Entries shown:
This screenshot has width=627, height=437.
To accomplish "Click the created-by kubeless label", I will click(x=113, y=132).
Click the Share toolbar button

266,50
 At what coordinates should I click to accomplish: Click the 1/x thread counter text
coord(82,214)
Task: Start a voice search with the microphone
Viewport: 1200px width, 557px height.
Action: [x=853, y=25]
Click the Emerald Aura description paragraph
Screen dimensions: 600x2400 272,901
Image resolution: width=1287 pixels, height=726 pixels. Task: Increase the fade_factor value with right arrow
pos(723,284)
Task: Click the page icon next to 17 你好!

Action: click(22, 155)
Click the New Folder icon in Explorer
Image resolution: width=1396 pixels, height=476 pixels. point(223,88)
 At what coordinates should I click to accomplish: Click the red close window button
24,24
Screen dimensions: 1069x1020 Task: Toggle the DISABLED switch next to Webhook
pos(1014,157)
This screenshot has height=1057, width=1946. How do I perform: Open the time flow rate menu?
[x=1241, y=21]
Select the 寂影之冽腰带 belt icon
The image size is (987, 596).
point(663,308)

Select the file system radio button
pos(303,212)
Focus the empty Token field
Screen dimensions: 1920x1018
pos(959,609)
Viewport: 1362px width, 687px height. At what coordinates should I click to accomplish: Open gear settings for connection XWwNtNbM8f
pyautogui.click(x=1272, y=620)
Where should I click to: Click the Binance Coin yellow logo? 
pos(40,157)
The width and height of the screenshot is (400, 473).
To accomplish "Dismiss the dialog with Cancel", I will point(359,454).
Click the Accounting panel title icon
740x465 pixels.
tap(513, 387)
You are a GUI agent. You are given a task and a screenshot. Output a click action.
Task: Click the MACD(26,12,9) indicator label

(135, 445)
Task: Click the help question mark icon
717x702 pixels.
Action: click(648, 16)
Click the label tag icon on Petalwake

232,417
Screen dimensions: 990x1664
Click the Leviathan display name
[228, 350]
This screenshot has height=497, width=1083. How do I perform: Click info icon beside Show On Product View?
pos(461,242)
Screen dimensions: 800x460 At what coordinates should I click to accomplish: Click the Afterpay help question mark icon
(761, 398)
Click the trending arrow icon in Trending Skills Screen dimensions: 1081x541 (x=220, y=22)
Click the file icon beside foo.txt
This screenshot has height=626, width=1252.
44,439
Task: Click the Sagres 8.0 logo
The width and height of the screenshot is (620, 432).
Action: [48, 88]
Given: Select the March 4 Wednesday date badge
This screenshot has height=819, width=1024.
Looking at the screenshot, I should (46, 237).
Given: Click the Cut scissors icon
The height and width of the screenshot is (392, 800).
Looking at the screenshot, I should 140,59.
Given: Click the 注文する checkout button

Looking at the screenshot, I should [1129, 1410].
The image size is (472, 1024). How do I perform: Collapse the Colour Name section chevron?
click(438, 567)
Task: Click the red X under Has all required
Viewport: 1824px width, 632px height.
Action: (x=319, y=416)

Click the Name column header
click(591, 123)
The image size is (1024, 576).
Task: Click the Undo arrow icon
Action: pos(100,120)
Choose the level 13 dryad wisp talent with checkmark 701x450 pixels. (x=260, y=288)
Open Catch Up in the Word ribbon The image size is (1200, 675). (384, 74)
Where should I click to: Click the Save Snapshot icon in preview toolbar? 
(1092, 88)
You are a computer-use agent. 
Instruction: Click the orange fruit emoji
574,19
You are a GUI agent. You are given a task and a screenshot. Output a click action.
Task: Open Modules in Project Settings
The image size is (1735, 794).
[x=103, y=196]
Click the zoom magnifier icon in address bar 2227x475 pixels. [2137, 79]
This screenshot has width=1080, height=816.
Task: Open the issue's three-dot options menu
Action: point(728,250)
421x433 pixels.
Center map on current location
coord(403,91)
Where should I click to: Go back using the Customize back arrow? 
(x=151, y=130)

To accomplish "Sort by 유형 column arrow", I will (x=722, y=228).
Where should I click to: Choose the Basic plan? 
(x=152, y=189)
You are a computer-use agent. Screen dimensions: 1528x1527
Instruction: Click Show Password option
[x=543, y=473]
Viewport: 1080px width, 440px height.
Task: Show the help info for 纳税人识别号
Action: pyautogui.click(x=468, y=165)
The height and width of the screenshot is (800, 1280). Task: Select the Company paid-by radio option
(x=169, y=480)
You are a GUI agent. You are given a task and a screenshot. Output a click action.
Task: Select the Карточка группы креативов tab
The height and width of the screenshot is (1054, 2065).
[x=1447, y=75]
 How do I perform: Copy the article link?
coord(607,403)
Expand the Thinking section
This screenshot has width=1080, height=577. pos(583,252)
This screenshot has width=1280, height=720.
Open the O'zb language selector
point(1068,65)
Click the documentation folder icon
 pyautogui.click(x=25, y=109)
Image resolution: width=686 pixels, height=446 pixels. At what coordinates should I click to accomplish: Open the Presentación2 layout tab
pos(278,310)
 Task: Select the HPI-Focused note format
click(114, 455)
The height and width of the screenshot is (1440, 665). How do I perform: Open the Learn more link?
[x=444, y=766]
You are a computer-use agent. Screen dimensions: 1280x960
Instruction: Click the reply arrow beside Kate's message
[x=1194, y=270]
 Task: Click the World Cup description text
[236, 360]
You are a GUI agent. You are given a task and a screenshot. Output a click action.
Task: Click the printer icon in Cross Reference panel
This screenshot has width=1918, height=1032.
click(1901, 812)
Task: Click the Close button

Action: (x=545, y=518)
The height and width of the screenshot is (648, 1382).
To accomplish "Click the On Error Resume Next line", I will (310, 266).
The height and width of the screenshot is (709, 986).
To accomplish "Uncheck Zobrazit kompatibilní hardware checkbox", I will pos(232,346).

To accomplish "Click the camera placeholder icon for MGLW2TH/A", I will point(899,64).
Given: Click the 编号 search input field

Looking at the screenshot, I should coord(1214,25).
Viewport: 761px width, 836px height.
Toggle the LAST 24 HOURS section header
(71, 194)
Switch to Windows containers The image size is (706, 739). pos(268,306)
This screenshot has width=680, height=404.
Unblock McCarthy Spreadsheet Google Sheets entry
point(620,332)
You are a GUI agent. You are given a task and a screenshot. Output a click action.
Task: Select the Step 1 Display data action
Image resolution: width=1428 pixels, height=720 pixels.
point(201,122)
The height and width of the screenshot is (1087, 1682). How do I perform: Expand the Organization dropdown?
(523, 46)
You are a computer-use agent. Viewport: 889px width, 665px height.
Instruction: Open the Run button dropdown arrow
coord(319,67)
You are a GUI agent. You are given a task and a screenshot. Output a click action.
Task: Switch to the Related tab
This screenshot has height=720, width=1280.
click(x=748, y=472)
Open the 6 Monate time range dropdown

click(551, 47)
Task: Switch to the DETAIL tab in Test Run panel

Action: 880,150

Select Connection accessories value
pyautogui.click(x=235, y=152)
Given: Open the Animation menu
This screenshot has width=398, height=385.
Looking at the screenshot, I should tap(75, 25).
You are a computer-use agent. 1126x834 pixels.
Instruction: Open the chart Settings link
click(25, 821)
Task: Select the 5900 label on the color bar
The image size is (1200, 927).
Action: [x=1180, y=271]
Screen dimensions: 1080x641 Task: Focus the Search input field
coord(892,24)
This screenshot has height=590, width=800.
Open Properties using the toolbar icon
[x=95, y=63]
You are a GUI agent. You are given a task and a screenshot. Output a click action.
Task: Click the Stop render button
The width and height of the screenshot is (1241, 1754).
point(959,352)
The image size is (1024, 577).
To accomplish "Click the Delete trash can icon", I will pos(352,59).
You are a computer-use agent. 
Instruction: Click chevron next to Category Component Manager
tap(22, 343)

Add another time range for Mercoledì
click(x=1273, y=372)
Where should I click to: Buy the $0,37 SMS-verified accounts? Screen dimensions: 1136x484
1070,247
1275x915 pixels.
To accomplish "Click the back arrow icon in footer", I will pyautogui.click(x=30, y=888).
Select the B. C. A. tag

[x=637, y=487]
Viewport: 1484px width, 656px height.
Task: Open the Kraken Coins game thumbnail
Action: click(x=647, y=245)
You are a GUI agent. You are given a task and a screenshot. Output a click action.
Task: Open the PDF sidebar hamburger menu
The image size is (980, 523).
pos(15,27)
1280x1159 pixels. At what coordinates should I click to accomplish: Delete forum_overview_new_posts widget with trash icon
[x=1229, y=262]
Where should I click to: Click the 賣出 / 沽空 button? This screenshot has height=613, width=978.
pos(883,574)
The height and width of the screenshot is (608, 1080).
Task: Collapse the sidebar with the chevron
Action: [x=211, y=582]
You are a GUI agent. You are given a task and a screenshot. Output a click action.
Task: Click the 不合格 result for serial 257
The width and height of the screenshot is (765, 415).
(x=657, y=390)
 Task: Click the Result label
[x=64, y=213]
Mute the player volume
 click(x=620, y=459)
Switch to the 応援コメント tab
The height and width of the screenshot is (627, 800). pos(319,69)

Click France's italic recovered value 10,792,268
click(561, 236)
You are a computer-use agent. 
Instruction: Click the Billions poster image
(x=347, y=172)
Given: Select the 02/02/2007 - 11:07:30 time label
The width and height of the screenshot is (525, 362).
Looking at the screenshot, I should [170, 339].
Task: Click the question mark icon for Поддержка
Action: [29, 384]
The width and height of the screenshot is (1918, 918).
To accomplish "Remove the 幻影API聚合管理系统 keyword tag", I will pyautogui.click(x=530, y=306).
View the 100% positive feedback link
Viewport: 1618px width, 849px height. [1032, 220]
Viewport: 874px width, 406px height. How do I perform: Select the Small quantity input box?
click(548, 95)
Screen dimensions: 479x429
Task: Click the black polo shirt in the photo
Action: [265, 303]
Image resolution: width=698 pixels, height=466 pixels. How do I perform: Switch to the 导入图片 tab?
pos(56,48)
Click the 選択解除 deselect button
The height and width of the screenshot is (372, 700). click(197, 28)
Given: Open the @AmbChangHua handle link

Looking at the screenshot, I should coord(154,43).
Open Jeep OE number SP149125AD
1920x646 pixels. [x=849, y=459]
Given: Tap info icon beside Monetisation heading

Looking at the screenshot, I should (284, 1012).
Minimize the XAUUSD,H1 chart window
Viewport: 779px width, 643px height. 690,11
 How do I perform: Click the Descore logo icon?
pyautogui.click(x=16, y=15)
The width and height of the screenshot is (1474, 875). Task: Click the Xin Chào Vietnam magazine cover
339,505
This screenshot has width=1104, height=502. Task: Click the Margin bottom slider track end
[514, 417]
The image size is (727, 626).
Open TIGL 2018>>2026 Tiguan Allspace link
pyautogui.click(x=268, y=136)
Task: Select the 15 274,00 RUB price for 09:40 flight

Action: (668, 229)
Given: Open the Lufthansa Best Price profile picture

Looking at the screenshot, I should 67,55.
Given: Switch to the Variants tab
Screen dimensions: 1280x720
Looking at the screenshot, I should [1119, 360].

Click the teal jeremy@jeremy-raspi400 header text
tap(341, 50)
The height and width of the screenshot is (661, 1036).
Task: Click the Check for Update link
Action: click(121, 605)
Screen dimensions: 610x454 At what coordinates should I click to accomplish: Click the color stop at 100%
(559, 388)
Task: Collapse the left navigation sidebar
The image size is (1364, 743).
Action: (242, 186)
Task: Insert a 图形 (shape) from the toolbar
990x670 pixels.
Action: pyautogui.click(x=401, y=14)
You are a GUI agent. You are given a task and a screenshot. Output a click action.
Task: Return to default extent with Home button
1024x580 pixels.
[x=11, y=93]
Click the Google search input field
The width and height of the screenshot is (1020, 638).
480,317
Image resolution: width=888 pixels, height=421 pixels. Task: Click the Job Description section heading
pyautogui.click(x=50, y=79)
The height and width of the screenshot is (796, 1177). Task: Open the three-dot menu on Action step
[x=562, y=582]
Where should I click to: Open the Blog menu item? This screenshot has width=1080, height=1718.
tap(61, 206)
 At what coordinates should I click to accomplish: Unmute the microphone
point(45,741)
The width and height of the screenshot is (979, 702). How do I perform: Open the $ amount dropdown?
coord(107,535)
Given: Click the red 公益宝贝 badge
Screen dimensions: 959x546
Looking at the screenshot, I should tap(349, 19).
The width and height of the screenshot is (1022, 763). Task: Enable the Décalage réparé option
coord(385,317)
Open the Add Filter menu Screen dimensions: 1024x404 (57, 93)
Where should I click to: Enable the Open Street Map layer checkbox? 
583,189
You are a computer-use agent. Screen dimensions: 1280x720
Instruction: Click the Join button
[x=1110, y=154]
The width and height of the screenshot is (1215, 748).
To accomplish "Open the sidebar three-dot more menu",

To do: Restate word for word the entries above from the line with "Given: Tap info" through the line with "The image size is (727, 626).", inclusive, leaving out everything else.

Finished task:
Given: Tap info icon beside Monetisation heading

Looking at the screenshot, I should (284, 1012).
Minimize the XAUUSD,H1 chart window
Viewport: 779px width, 643px height. 690,11
 How do I perform: Click the Descore logo icon?
pyautogui.click(x=16, y=15)
The width and height of the screenshot is (1474, 875). Task: Click the Xin Chào Vietnam magazine cover
339,505
This screenshot has width=1104, height=502. Task: Click the Margin bottom slider track end
[514, 417]
The image size is (727, 626).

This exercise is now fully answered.